# Watching Shaq's decline...



## Elton (May 26, 2007)

...has given me a deeper appreciation for Arvydas Sabonis. I was always a big fan of Sabonis, but watching the "Big Aristotle" stink up the joint these days has really highlighted (in my mind) the differences between the two great centers. 

As Shaq has slowed and gained weight, there's very little for him to fall back upon, other than brute force, which thankfully isn't as useful to him as it once was. By contrast, Sabonis could do amazing things basically as a broken-down shell of his former self: the shooting, incredible passing and rebounding. With his lack of mobility he was still incredibly good at lots of things and made his teammates better. 

Shaq? What's he got left that isn't wince inducing? He should be much more effective than he is these days and somehow I think he's got a little bit of bad karma on his plate right now. In the future I hope Oden doesn't trash talk him the way Shaq did to the media about Sabonis.


----------



## KingSpeed (Oct 30, 2003)

Umm.. Shaq did have 20 pts and 11 rebounds last night and he a big steal in the third quarter, I think. Those numbers aren't horrible.

Requirements
In the thread on Shaq's decline, why did watching Shaq struggle give Elton a deeper appreciation for Arvydas Sabonis? Please answer in one to three sentences. The material that comes next isn't needed for anything here.

Stored records

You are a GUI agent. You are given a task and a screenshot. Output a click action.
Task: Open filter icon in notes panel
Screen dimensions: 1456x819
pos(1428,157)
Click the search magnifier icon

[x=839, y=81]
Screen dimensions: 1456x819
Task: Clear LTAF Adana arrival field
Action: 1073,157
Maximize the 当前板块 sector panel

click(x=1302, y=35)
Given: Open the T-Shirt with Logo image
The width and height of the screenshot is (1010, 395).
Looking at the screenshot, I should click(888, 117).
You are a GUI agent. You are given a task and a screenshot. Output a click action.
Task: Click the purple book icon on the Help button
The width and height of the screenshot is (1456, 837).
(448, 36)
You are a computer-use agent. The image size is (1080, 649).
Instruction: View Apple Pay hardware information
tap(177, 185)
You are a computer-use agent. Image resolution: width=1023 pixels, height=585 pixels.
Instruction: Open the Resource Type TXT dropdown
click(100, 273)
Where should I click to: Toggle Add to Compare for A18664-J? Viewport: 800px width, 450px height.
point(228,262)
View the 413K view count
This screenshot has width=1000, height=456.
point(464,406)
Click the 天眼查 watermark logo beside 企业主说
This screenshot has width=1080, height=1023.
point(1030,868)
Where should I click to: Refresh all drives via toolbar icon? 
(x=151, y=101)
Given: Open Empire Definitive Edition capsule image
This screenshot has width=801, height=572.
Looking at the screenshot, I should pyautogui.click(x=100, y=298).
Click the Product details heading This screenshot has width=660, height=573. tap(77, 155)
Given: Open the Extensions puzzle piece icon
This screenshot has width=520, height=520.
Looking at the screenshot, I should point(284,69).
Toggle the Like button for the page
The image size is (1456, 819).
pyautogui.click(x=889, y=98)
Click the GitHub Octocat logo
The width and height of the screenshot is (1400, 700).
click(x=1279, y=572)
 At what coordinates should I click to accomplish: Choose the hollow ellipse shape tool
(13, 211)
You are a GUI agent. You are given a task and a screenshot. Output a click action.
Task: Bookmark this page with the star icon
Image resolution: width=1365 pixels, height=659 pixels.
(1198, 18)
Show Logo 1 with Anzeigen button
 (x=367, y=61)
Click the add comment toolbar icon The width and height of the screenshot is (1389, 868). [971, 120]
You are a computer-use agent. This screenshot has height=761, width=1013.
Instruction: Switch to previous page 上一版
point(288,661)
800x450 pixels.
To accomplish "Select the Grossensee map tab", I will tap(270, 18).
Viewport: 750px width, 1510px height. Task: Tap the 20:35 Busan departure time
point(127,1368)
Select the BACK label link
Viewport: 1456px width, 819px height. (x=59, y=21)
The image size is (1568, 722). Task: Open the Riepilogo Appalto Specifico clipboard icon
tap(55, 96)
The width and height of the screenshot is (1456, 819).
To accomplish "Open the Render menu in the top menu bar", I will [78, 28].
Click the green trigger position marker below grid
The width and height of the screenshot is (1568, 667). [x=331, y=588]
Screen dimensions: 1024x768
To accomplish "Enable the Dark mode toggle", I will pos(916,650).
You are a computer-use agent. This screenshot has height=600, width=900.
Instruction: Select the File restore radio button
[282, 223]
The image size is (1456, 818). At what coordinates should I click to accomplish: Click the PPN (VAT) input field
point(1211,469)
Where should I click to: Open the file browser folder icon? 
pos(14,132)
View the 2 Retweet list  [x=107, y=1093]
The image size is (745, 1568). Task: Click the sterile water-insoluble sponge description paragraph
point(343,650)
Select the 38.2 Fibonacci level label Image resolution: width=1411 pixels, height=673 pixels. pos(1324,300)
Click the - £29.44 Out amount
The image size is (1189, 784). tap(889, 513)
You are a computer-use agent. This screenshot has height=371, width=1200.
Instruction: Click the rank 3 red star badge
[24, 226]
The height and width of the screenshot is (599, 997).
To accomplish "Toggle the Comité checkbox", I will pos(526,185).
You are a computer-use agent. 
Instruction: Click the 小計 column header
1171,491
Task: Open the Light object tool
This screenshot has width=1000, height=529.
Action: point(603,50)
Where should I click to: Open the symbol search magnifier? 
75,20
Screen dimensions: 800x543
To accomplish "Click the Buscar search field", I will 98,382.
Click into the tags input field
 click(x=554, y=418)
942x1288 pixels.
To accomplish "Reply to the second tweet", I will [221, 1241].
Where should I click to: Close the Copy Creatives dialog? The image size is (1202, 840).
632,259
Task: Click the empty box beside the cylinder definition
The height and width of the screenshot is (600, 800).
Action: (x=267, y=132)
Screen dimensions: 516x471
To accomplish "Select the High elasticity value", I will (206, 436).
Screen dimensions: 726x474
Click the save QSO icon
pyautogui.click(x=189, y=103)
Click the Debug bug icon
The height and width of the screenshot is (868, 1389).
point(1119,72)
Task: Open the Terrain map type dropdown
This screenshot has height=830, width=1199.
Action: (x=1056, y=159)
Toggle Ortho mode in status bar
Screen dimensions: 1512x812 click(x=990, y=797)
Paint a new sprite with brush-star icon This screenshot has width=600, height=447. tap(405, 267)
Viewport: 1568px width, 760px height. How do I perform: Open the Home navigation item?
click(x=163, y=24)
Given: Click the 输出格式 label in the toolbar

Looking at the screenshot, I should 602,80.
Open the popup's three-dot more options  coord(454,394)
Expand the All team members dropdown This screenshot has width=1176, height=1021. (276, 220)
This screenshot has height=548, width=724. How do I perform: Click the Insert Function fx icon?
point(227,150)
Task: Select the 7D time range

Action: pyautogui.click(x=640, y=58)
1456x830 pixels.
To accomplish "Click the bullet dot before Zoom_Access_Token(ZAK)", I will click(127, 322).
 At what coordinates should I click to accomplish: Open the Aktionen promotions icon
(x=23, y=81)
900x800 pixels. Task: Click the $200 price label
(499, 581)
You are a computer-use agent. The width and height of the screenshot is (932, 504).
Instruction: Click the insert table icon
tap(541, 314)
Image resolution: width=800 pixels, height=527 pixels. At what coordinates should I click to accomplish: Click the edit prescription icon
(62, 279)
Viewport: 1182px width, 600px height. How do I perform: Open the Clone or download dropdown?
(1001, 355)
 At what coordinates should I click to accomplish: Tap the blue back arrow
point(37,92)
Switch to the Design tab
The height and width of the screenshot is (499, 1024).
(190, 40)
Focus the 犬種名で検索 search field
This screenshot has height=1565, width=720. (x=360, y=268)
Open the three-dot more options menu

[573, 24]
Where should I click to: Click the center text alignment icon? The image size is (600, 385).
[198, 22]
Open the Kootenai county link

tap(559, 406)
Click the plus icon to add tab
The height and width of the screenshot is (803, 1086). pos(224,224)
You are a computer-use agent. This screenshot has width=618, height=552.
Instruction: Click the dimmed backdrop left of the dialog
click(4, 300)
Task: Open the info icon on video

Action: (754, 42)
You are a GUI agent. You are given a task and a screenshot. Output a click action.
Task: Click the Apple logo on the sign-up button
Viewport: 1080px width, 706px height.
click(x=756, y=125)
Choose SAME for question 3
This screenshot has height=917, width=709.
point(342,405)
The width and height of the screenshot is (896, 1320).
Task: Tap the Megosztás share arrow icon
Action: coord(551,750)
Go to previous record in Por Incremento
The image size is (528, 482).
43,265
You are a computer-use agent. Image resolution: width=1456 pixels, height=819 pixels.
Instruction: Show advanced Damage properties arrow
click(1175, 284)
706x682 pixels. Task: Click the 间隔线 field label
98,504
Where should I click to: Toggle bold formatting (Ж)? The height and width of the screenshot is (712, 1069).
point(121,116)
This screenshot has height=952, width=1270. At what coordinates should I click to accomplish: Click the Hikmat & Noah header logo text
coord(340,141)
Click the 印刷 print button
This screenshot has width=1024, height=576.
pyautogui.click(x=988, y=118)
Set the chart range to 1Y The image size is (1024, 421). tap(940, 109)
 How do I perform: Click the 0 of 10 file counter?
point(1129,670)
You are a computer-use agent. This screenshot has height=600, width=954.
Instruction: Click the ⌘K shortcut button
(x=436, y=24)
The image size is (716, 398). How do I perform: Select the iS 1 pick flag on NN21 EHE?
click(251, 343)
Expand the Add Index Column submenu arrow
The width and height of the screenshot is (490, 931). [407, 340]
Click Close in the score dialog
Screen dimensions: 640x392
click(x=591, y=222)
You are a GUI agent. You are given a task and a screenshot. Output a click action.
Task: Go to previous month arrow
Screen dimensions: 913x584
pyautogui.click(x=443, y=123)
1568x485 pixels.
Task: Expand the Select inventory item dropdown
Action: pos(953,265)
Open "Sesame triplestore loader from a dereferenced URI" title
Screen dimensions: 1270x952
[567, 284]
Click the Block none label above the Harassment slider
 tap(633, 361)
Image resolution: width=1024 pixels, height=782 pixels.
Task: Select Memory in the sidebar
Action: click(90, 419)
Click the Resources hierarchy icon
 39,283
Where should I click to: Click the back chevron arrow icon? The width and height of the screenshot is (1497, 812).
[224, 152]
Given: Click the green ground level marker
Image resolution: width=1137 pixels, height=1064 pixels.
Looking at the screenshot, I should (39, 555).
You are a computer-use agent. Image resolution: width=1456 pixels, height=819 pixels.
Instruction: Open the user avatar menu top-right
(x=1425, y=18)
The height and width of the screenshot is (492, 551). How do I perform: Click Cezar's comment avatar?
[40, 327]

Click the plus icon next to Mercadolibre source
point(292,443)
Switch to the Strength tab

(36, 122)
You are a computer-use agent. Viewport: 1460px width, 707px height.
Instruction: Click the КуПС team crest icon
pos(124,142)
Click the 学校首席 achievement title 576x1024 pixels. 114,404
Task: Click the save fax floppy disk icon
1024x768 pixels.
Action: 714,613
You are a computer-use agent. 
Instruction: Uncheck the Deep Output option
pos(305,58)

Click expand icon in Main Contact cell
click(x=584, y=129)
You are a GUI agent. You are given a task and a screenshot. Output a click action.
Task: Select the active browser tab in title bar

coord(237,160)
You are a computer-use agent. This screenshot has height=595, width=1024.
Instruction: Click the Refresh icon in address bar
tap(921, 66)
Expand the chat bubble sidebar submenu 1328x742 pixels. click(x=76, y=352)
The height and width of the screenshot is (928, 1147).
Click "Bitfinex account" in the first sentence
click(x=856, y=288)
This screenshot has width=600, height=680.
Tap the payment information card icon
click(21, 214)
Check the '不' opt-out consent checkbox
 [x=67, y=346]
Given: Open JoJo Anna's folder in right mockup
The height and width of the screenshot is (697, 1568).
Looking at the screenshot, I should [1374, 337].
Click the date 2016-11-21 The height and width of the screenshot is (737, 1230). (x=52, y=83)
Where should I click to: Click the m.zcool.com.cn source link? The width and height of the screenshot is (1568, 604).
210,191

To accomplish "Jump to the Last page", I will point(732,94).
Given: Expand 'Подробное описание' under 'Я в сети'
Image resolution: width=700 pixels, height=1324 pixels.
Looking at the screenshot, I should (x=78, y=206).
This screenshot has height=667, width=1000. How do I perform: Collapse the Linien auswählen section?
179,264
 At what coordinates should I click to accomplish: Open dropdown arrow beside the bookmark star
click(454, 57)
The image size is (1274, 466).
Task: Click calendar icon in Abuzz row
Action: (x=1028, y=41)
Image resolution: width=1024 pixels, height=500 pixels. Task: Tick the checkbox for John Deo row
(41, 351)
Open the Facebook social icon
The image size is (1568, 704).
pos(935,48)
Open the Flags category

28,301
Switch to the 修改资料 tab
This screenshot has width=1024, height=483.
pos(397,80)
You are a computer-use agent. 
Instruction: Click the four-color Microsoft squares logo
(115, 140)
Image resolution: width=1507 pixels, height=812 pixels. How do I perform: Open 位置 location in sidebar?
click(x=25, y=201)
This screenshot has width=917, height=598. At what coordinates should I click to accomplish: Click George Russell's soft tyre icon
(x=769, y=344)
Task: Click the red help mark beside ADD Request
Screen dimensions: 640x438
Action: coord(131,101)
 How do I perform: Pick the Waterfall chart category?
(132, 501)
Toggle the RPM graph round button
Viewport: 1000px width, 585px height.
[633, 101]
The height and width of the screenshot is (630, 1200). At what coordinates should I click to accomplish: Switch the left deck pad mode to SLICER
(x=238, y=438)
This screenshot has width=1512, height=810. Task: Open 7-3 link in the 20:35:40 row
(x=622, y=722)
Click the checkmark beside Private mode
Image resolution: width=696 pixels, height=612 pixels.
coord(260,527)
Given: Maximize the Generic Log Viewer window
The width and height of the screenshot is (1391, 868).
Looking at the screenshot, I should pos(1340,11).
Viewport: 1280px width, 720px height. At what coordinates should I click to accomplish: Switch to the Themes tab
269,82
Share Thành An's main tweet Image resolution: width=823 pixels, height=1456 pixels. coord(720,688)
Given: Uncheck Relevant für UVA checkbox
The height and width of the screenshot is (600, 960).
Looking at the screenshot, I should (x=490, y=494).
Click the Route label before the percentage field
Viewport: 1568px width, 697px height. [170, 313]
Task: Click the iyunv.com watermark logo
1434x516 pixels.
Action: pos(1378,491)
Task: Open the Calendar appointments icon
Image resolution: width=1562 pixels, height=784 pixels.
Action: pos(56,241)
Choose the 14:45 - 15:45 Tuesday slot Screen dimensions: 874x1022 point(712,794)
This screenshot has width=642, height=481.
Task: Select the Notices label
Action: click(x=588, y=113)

Solution to the problem
As Shaq slowed and gained weight, he had little to fall back on except brute force, which no longer helped him as much as it once did. Sabonis, even as a broken-down shell of his former self, could still shoot, pass and rebound remarkably well. Despite his lack of mobility, he still made his teammates better.